**Exercise prompt:**
Retyped exactly and without pictures, the lines from the one with "You are a GUI" through the end of the listing must form the entire answer.

*** Input records Section Begins ***

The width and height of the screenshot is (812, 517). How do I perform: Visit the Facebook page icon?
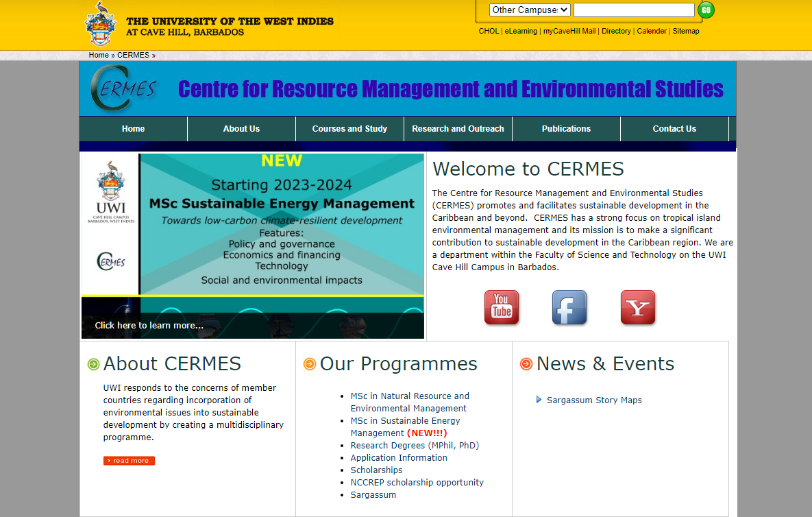569,307
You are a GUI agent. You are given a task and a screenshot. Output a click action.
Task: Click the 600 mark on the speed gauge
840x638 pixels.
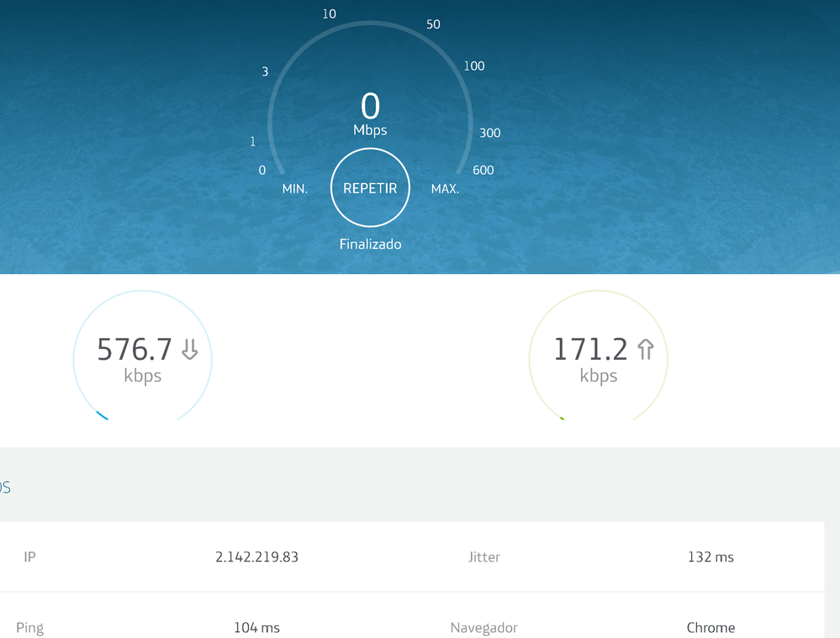click(x=483, y=170)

*** Input records Section Ends ***

**Finished task:**
You are a GUI agent. You are given a task and a screenshot. Output a click action.
Task: Click the 600 mark on the speed gauge
840x638 pixels.
click(x=483, y=170)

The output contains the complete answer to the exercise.